Sai's case is one of the growing number of "invisible" deaths among evacuees who have died after developing illnesses or seeing their pre-existing conditions worsen following the quake.
But since they are not officially listed as disaster-related deaths, their surviving family members are ineligible for condolence money from the government.
As of April 18, only four evacuee deaths were certified as disaster-related in the stricken Tohoku region--three in Miyagi Prefecture and one in Fukushima Prefecture. They included one death in an aftershock.
Municipal officials are so preoccupied with searching for missing people and addressing problems at makeshift evacuation shelters that they have not had time to study whether deaths are disaster-related.
There are no uniform nationwide criteria for certifying disaster-related deaths.

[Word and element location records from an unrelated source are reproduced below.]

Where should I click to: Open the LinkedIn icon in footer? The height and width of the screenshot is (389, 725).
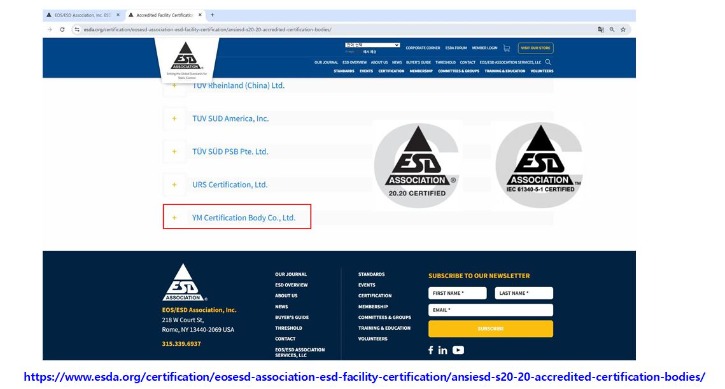tap(442, 350)
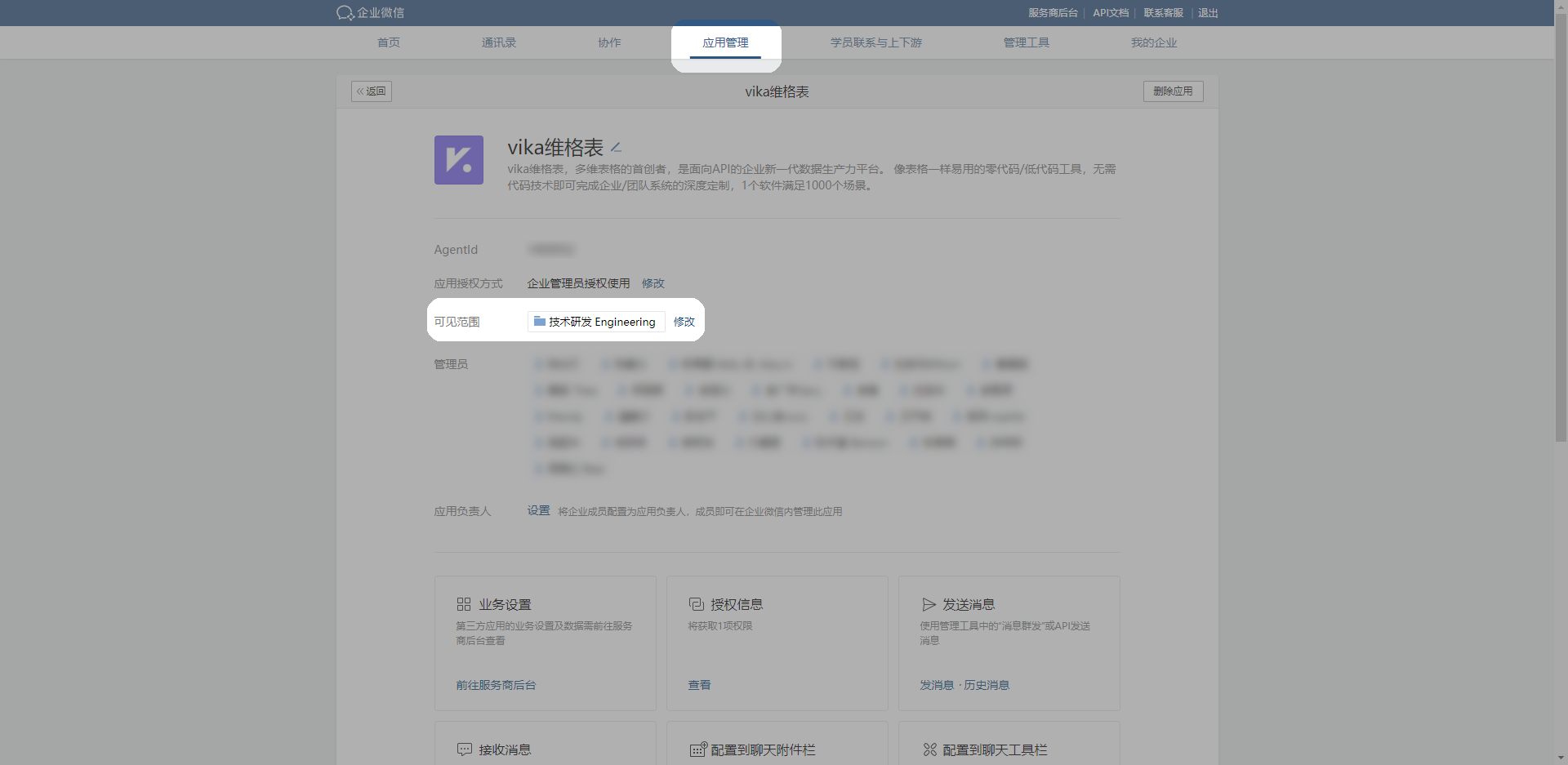Click 修改 next to 应用授权方式
Screen dimensions: 1568x765
pyautogui.click(x=653, y=283)
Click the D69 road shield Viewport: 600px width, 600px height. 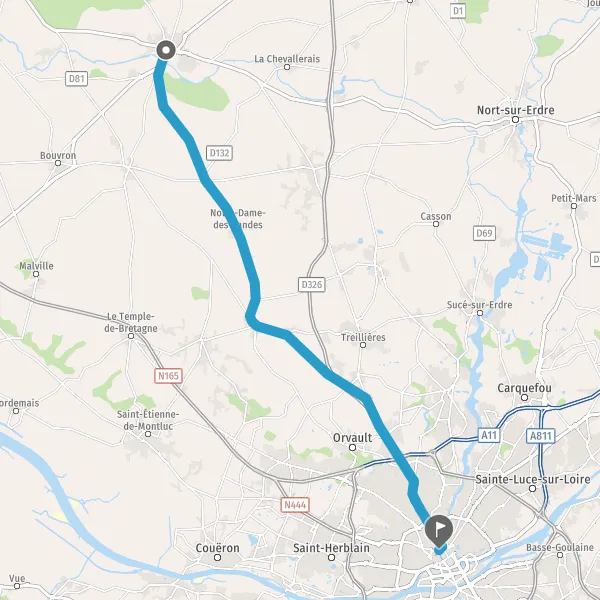pyautogui.click(x=484, y=233)
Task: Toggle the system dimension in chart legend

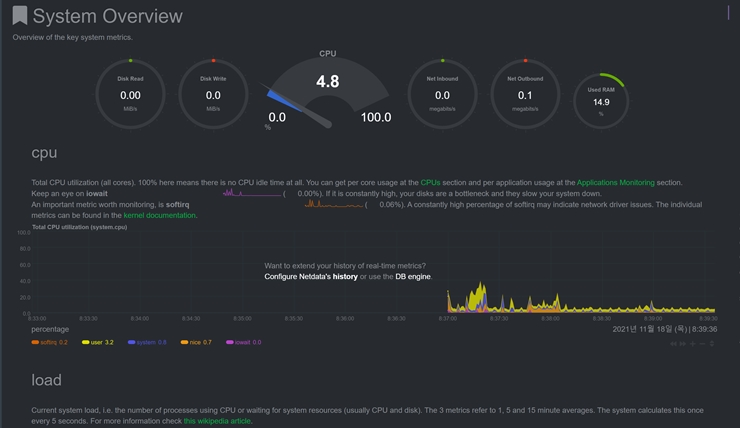Action: click(147, 342)
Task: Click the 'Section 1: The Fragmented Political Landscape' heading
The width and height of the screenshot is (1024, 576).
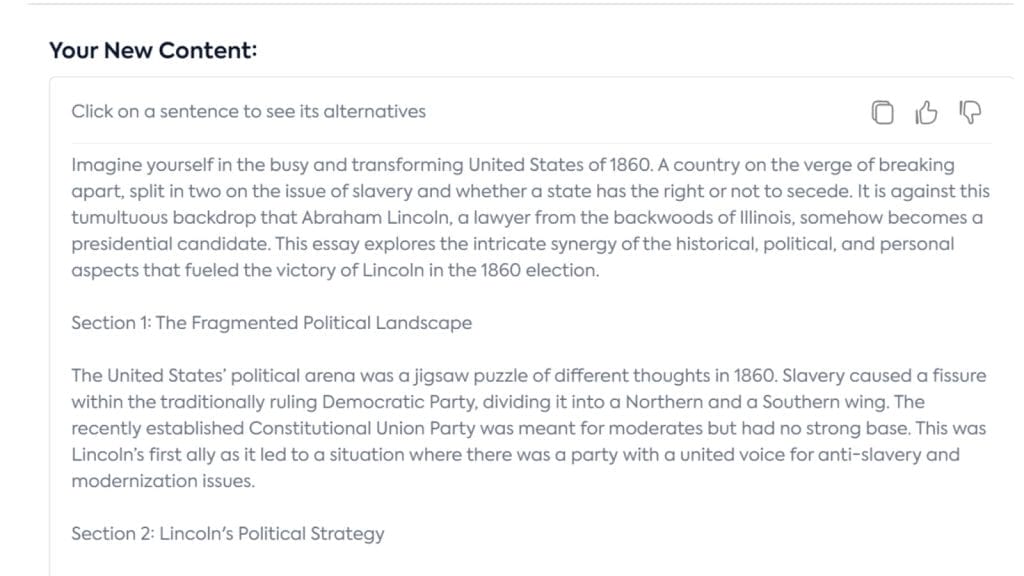Action: 272,323
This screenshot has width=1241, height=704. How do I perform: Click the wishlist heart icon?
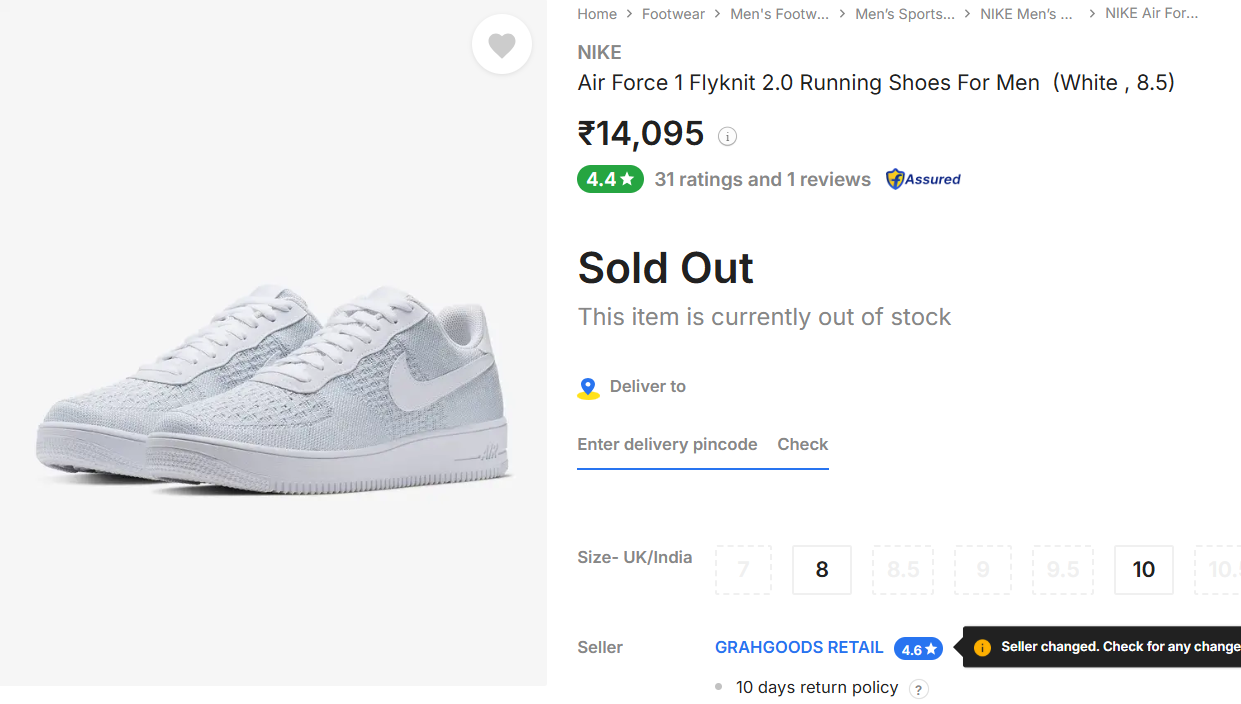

Local government officials who certify such deaths generally study the causal relationship between the death and the disaster and base their decisions on medical examination reports from doctors.
Akira, a fisherman, refuses to accept that his mother's death was caused by disease.
"She would not have died if there had been no tsunami," he said.
Currently, officials only certify deaths as disaster-related if the person was directly killed by the tsunami or a collapse of a building.
If the death of a breadwinner is certified as disaster-related, the bereaved family is entitled to 5 million yen ($60,262) in condolence money.
For the disaster-related deaths of others, 2.5 million yen is provided to the family.
Of 6,402 people in Hyogo Prefecture who died after the 1995 Great Hanshin Earthquake, 919, including those who committed suicide, were certified as disaster-related. Some of the deaths were certified several months after the temblor.
Officials warn that unless living and sanitation conditions soon improve in the often-unheated shelters in northeastern Japan, the number of invisible deaths could surpass the comparable figure for the 1995 disaster.
According to the National Police Agency, 137,696 people were staying in makeshift evacuation shelters as of April 18.
Construction of temporary housing has been significantly delayed, compared with the work done in the aftermath of the 1995 earthquake.
At an emergency shelter set up in a gymnasium of a junior high school in Kesennuma, Miyagi Prefecture, 10 evacuees in their 80s or older have died.
A hospital in Iwate Prefecture reported the deaths of 13 senior citizens after the tsunami inundated the building and cut off electricity. Some of the patients died of pneumonia.
Fifteen residents of a nursing home in Rikuzentakata, Iwate Prefecture, died at an evacuation shelter.
In Fukushima Prefecture, 18 people, many of them elderly, died during their travel to or after they arrived in shelters. They had been following the evacuation order for residents within a 20-kilometer radius of the crippled Fukushima No. 1 nuclear power plant.
As of April 19, the official death toll from the quake, tsunami and aftershocks was a postwar record 13,949, with 13,678 still missing.